**How to complete this task**
The reply should hold nothing except the lines from the one with "Expand the Wetsuits navigation menu" through the end of the entries, duplicated exactly and with no pictures.

──────── Exercise data

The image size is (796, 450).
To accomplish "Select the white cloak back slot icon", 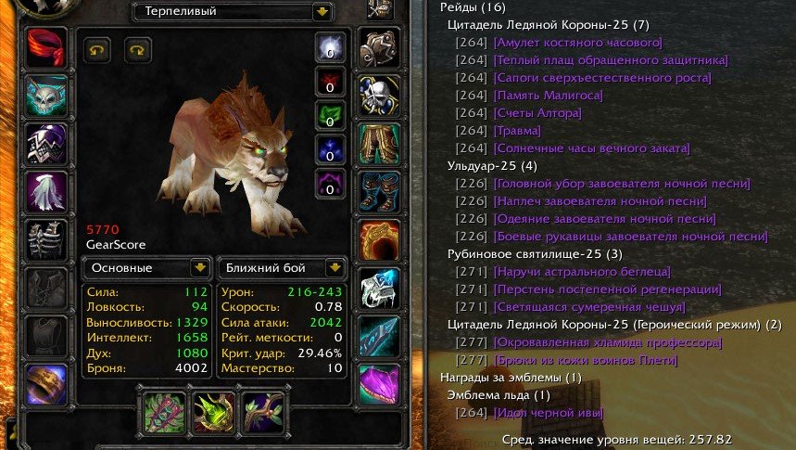I will [x=45, y=192].
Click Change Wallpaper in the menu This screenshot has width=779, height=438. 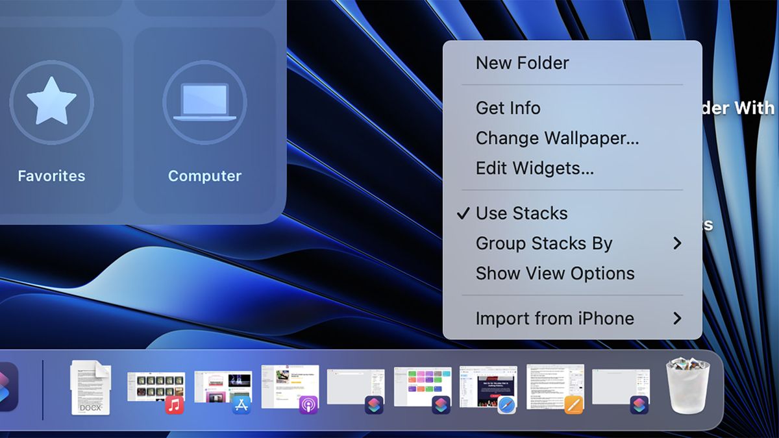point(557,138)
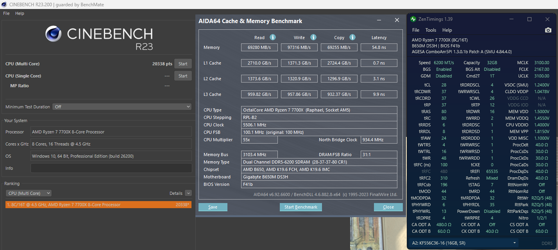Open the ZenTimings Tools menu
558x250 pixels.
tap(431, 30)
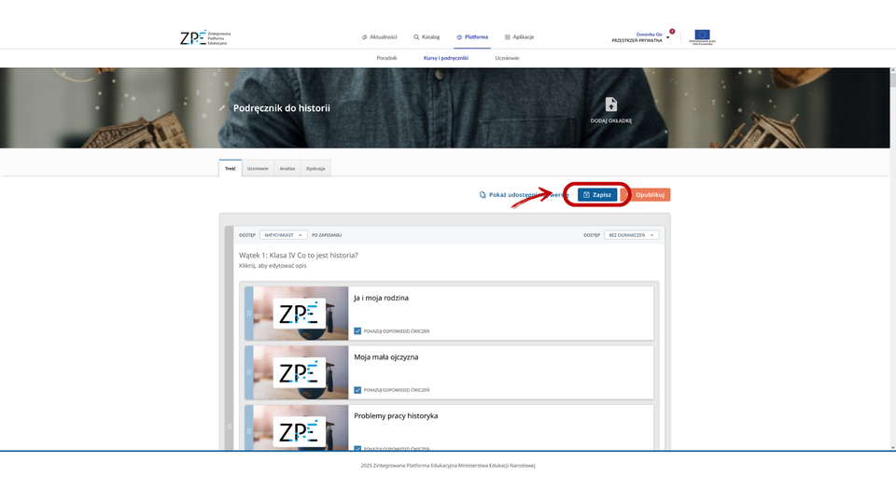The width and height of the screenshot is (896, 504).
Task: Switch to the Uczniowie tab
Action: point(259,168)
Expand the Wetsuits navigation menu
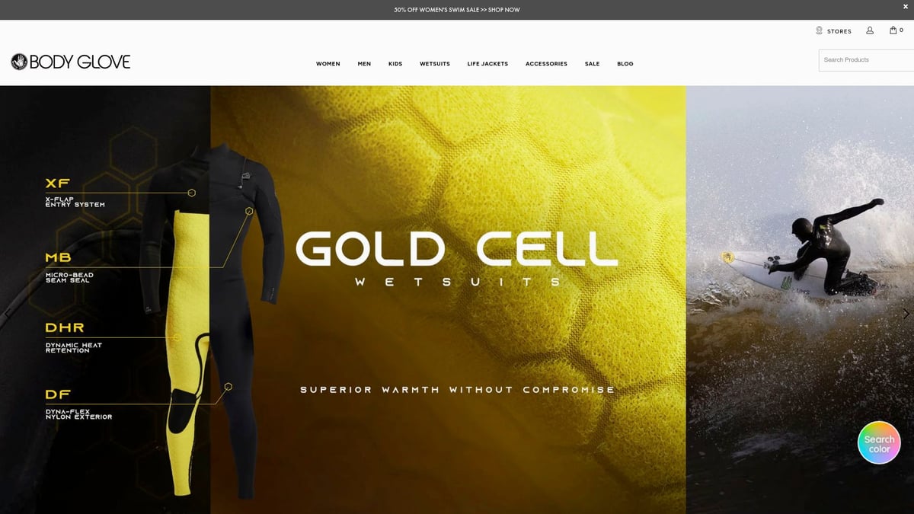This screenshot has width=914, height=514. pyautogui.click(x=435, y=64)
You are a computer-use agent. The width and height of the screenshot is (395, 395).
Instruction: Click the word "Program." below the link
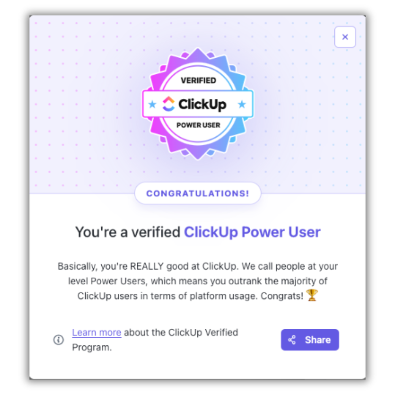(92, 348)
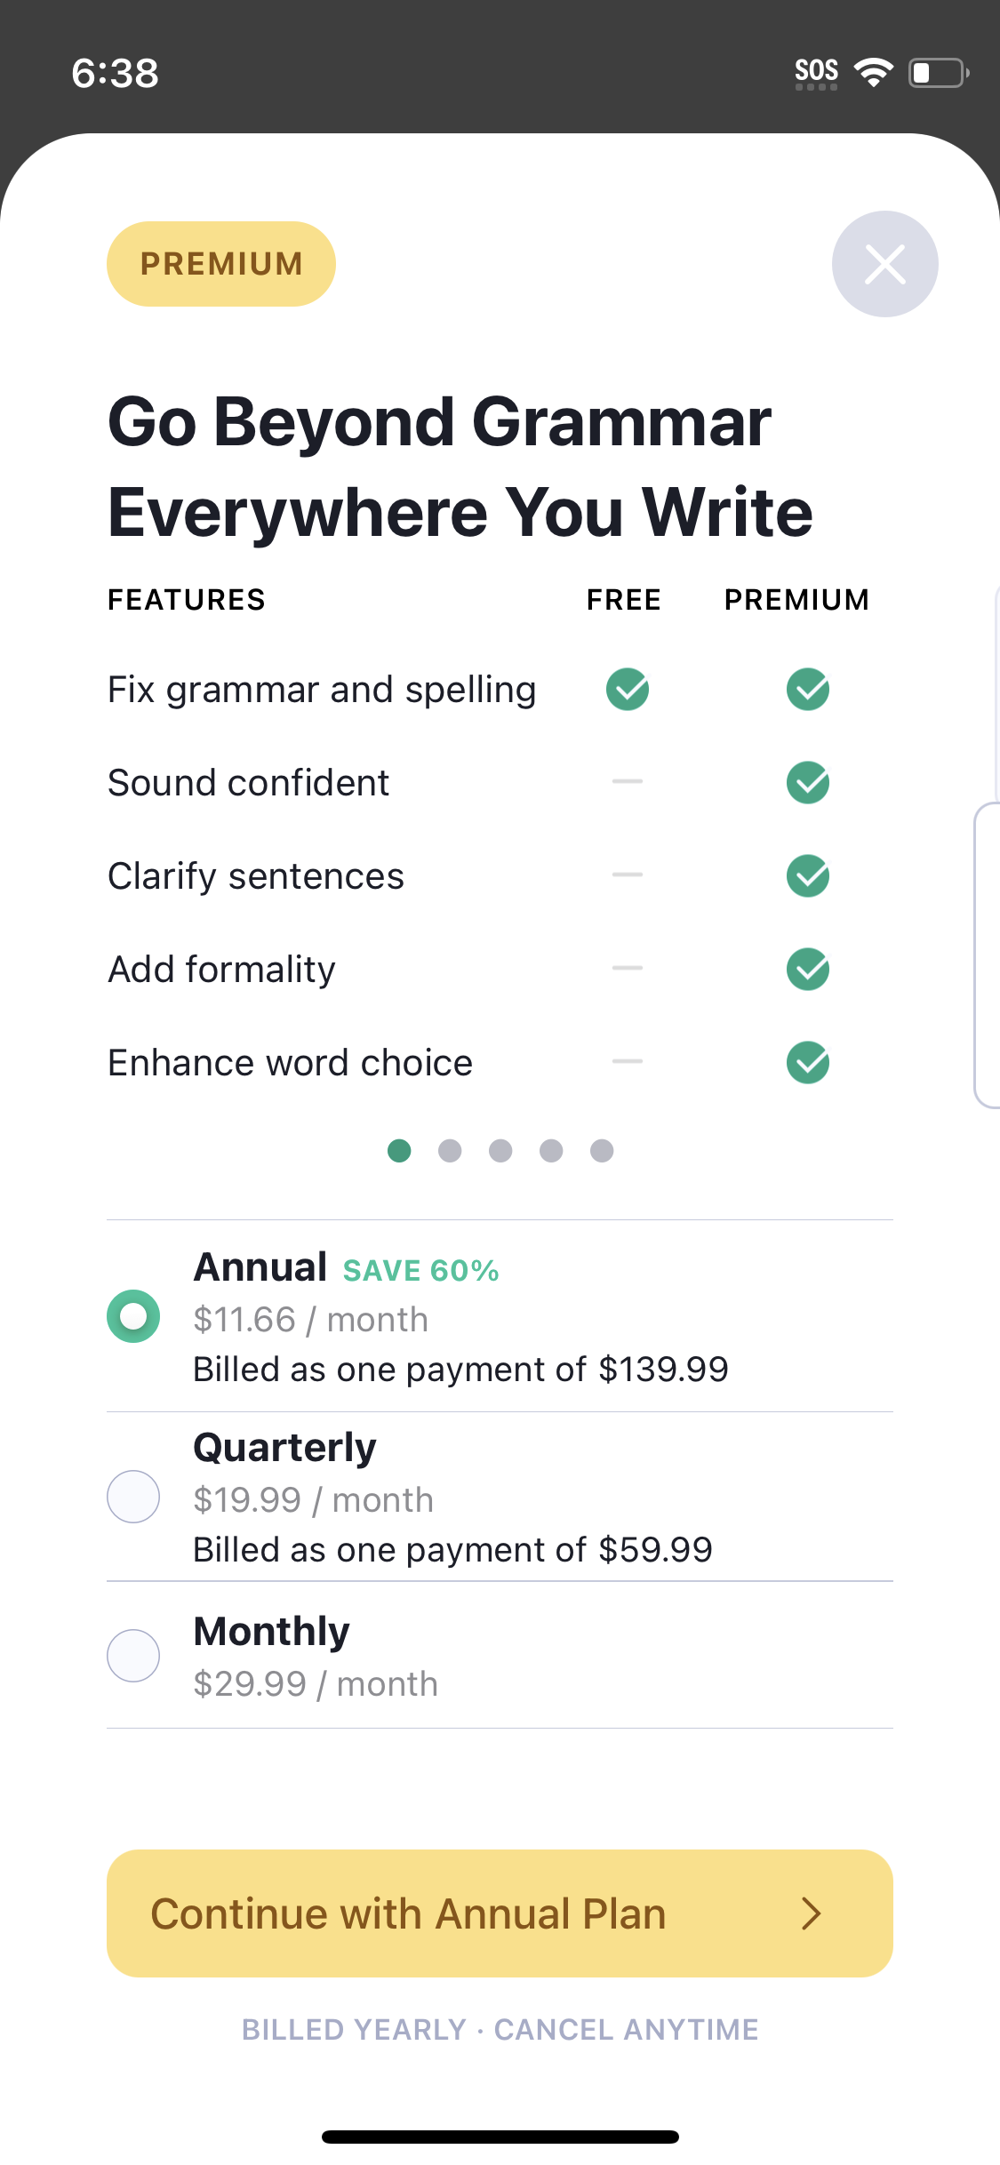Select the Annual plan radio button
The image size is (1000, 2165).
tap(133, 1316)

────────────────

**Exercise response**
Expand the Wetsuits navigation menu
This screenshot has width=914, height=514. pyautogui.click(x=435, y=64)
You are a computer-use agent. The width and height of the screenshot is (395, 395).
Instruction: Click the word "Program." below the link
(92, 348)
Select the Annual plan radio button
The image size is (1000, 2165).
tap(133, 1316)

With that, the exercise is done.